▸ **Work required**: Edit the records below so that "ghost emoji" becomes "smiley emoji", and leave everything else unchanged.

▸ **Records to use**:
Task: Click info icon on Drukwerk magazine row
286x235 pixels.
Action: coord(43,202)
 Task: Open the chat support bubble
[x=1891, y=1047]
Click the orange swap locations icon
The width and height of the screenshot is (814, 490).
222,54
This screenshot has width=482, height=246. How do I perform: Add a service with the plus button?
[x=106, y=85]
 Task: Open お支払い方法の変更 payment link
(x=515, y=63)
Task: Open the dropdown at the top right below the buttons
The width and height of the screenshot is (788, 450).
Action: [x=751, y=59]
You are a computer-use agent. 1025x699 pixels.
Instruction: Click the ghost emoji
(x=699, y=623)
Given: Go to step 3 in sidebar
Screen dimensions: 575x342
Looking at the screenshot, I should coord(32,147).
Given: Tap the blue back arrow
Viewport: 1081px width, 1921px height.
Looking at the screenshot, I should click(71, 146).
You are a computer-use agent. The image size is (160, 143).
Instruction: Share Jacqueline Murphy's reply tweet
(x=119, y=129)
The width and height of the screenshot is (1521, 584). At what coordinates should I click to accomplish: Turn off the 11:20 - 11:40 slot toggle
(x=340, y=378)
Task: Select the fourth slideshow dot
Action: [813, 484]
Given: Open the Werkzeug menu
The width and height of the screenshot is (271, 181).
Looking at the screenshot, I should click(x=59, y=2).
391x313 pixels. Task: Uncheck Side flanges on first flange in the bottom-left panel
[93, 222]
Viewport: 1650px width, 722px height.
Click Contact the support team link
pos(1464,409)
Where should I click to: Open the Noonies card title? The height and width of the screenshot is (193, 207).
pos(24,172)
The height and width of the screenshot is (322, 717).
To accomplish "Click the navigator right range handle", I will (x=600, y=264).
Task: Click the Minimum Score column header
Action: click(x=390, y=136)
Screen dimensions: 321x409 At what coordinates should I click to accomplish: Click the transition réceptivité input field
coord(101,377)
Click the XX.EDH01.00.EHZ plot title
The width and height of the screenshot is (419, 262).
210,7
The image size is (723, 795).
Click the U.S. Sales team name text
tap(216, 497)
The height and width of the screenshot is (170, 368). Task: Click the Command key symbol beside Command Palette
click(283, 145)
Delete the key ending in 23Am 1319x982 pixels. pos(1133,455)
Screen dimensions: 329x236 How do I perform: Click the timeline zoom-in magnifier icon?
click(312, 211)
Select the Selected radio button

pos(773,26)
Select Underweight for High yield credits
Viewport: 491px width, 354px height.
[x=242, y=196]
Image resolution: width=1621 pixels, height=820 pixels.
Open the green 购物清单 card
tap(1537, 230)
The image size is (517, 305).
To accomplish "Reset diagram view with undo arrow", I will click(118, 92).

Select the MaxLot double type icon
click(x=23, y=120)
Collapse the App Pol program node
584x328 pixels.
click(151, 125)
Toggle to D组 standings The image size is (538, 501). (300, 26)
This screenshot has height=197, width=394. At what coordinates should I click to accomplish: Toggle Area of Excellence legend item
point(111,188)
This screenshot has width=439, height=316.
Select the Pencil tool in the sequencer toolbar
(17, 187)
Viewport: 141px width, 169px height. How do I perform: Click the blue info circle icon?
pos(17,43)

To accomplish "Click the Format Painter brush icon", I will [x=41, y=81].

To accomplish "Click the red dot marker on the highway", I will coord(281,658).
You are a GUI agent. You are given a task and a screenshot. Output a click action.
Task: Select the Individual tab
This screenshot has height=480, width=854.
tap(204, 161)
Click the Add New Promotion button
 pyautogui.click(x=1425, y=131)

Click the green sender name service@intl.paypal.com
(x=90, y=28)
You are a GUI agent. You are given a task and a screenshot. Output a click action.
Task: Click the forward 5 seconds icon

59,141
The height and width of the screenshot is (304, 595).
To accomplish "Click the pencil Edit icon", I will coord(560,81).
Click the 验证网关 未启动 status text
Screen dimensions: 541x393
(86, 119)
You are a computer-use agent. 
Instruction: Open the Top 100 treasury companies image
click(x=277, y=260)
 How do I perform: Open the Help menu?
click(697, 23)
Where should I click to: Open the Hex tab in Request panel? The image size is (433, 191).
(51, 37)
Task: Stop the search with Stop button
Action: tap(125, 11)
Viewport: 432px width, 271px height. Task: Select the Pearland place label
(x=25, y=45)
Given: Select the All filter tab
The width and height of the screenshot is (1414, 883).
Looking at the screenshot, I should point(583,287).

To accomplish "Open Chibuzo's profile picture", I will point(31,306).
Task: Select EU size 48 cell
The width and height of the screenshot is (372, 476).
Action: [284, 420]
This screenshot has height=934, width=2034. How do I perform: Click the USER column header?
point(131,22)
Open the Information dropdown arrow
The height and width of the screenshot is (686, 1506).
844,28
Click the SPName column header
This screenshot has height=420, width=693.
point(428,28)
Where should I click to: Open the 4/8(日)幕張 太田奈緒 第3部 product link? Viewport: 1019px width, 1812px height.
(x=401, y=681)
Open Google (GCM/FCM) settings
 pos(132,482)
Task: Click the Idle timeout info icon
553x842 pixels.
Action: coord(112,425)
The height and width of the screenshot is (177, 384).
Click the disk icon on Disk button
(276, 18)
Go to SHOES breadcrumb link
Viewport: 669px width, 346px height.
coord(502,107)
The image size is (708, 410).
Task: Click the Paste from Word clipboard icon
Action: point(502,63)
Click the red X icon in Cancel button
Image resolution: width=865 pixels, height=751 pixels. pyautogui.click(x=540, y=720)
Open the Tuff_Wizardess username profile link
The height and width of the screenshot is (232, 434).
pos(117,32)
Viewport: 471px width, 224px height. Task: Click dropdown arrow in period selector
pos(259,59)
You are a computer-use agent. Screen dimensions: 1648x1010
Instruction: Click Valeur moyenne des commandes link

▸ **Reply**:
Task: Click info icon on Drukwerk magazine row
286x235 pixels.
Action: coord(43,202)
 Task: Open the chat support bubble
[x=1891, y=1047]
Click the orange swap locations icon
The width and height of the screenshot is (814, 490).
222,54
This screenshot has width=482, height=246. How do I perform: Add a service with the plus button?
[x=106, y=85]
 Task: Open お支払い方法の変更 payment link
(x=515, y=63)
Task: Open the dropdown at the top right below the buttons
The width and height of the screenshot is (788, 450).
Action: [x=751, y=59]
You are a computer-use agent. 1025x699 pixels.
Instruction: Click the smiley emoji
(x=699, y=623)
Given: Go to step 3 in sidebar
Screen dimensions: 575x342
Looking at the screenshot, I should coord(32,147).
Given: Tap the blue back arrow
Viewport: 1081px width, 1921px height.
Looking at the screenshot, I should click(71, 146).
You are a computer-use agent. The image size is (160, 143).
Instruction: Share Jacqueline Murphy's reply tweet
(x=119, y=129)
The width and height of the screenshot is (1521, 584). At what coordinates should I click to accomplish: Turn off the 11:20 - 11:40 slot toggle
(x=340, y=378)
Task: Select the fourth slideshow dot
Action: [813, 484]
Given: Open the Werkzeug menu
The width and height of the screenshot is (271, 181).
Looking at the screenshot, I should click(x=59, y=2).
391x313 pixels. Task: Uncheck Side flanges on first flange in the bottom-left panel
[93, 222]
Viewport: 1650px width, 722px height.
Click Contact the support team link
pos(1464,409)
Where should I click to: Open the Noonies card title? The height and width of the screenshot is (193, 207).
pos(24,172)
The height and width of the screenshot is (322, 717).
To accomplish "Click the navigator right range handle", I will (x=600, y=264).
Task: Click the Minimum Score column header
Action: click(x=390, y=136)
Screen dimensions: 321x409 At what coordinates should I click to accomplish: Click the transition réceptivité input field
coord(101,377)
Click the XX.EDH01.00.EHZ plot title
The width and height of the screenshot is (419, 262).
210,7
The image size is (723, 795).
Click the U.S. Sales team name text
tap(216, 497)
The height and width of the screenshot is (170, 368). Task: Click the Command key symbol beside Command Palette
click(283, 145)
Delete the key ending in 23Am 1319x982 pixels. pos(1133,455)
Screen dimensions: 329x236 How do I perform: Click the timeline zoom-in magnifier icon?
click(312, 211)
Select the Selected radio button

pos(773,26)
Select Underweight for High yield credits
Viewport: 491px width, 354px height.
[x=242, y=196]
Image resolution: width=1621 pixels, height=820 pixels.
Open the green 购物清单 card
tap(1537, 230)
The image size is (517, 305).
To accomplish "Reset diagram view with undo arrow", I will click(118, 92).

Select the MaxLot double type icon
click(x=23, y=120)
Collapse the App Pol program node
584x328 pixels.
click(151, 125)
Toggle to D组 standings The image size is (538, 501). (300, 26)
This screenshot has height=197, width=394. At what coordinates should I click to accomplish: Toggle Area of Excellence legend item
point(111,188)
This screenshot has width=439, height=316.
Select the Pencil tool in the sequencer toolbar
(17, 187)
Viewport: 141px width, 169px height. How do I perform: Click the blue info circle icon?
pos(17,43)

To accomplish "Click the Format Painter brush icon", I will [x=41, y=81].

To accomplish "Click the red dot marker on the highway", I will coord(281,658).
You are a GUI agent. You are given a task and a screenshot. Output a click action.
Task: Select the Individual tab
This screenshot has height=480, width=854.
tap(204, 161)
Click the Add New Promotion button
 pyautogui.click(x=1425, y=131)

Click the green sender name service@intl.paypal.com
(x=90, y=28)
You are a GUI agent. You are given a task and a screenshot. Output a click action.
Task: Click the forward 5 seconds icon

59,141
The height and width of the screenshot is (304, 595).
To accomplish "Click the pencil Edit icon", I will coord(560,81).
Click the 验证网关 未启动 status text
Screen dimensions: 541x393
(86, 119)
You are a computer-use agent. 
Instruction: Open the Top 100 treasury companies image
click(x=277, y=260)
 How do I perform: Open the Help menu?
click(697, 23)
Where should I click to: Open the Hex tab in Request panel? The image size is (433, 191).
(51, 37)
Task: Stop the search with Stop button
Action: tap(125, 11)
Viewport: 432px width, 271px height. Task: Select the Pearland place label
(x=25, y=45)
Given: Select the All filter tab
The width and height of the screenshot is (1414, 883).
Looking at the screenshot, I should point(583,287).

To accomplish "Open Chibuzo's profile picture", I will point(31,306).
Task: Select EU size 48 cell
The width and height of the screenshot is (372, 476).
Action: [284, 420]
This screenshot has height=934, width=2034. How do I perform: Click the USER column header?
point(131,22)
Open the Information dropdown arrow
The height and width of the screenshot is (686, 1506).
844,28
Click the SPName column header
This screenshot has height=420, width=693.
point(428,28)
Where should I click to: Open the 4/8(日)幕張 太田奈緒 第3部 product link? Viewport: 1019px width, 1812px height.
(x=401, y=681)
Open Google (GCM/FCM) settings
 pos(132,482)
Task: Click the Idle timeout info icon
553x842 pixels.
Action: coord(112,425)
The height and width of the screenshot is (177, 384).
Click the disk icon on Disk button
(276, 18)
Go to SHOES breadcrumb link
Viewport: 669px width, 346px height.
coord(502,107)
The image size is (708, 410).
Task: Click the Paste from Word clipboard icon
Action: point(502,63)
Click the red X icon in Cancel button
Image resolution: width=865 pixels, height=751 pixels. pyautogui.click(x=540, y=720)
Open the Tuff_Wizardess username profile link
The height and width of the screenshot is (232, 434).
pos(117,32)
Viewport: 471px width, 224px height. Task: Click dropdown arrow in period selector
pos(259,59)
You are a computer-use agent. Screen dimensions: 1648x1010
Instruction: Click Valeur moyenne des commandes link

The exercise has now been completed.